The researcher AI can't see (and how to fix it)
AI has quietly become a new front door to research, each with its own lock. Why excellent researchers vanish from AI answers, and the small fixes — ORCID, a plain-language summary, open access — that bring them back.

The work is good. The machine can’t see it.
I built my first website in 1999. Over the years that followed I drifted away from the code, into design, and then into the thing that still holds me: discoverability. You can do brilliant work and it counts for very little if nobody can find it.
For most of twenty-five years, finding things meant one thing. Google. It became so dominant it stopped being a noun and turned into a verb. You didn’t search for a restaurant, a paper, a researcher. You Googled them. And from where I sat, Google was almost reassuringly formulaic. There was a recipe. Understand the crawler, understand how links signal authority, structure the page properly, and you broadly knew how to be found. That was my job for years.
Then, partway through rebuilding the website at the Liverpool School of Tropical Medicine, I noticed the ground had moved. People were quietly stopping. They weren’t asking Google. They were asking ChatGPT, or Claude, or Perplexity. “Summarise the recent work on this.” “Who are the leading people studying that.” Same questions. Different door.
What unsettled me was the black box.
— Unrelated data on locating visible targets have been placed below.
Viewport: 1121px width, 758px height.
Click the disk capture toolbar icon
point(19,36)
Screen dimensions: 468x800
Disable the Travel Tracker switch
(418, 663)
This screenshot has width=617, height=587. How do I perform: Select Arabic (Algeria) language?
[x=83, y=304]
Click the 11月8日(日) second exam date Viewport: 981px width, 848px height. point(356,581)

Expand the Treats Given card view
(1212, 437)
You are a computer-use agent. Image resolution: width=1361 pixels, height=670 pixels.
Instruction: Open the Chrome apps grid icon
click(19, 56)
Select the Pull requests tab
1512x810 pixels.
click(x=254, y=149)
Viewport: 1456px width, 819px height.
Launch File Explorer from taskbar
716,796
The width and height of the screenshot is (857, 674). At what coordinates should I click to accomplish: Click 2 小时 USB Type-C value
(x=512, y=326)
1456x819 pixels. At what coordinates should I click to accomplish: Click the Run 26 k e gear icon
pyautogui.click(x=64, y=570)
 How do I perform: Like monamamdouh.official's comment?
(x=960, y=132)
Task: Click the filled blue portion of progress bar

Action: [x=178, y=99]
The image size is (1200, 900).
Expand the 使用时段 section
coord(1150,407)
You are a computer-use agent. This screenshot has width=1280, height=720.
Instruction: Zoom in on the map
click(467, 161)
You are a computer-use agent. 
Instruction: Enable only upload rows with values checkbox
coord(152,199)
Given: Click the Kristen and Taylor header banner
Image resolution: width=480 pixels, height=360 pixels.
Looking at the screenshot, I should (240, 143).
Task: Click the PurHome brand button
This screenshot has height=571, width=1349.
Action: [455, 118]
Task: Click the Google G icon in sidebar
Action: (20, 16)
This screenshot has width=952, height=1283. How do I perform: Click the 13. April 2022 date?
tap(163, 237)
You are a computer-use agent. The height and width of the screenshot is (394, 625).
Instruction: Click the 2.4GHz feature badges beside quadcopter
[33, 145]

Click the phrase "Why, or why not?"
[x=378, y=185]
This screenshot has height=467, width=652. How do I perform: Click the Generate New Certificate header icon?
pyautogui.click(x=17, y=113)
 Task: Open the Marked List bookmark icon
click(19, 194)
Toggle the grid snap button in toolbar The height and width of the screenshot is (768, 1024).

With Google I always knew where an answer came from. With these tools I didn’t. So I did what I always do, which is go and look under the hood.
Here is what’s under there. When ChatGPT searches the web, it doesn’t read Google’s index. It reads Bing’s. One study found around 87% of the pages ChatGPT cited matched the pages ranking in Bing’s top results for the same query. If you have never once thought about Bing, ChatGPT may not be able to see you at all. Claude leans heavily on its training data, a snapshot of the web frozen at a point in time, rather than crawling live, so being in that snapshot, clearly and consistently, is what counts. Perplexity crawls continuously and cites a source for almost every claim. Google’s own AI Overviews pull from Google’s index, but not the way classic search did, and a page good enough to earn an Overview citation won’t automatically show up in ChatGPT’s pool, because the two are drawing from different places.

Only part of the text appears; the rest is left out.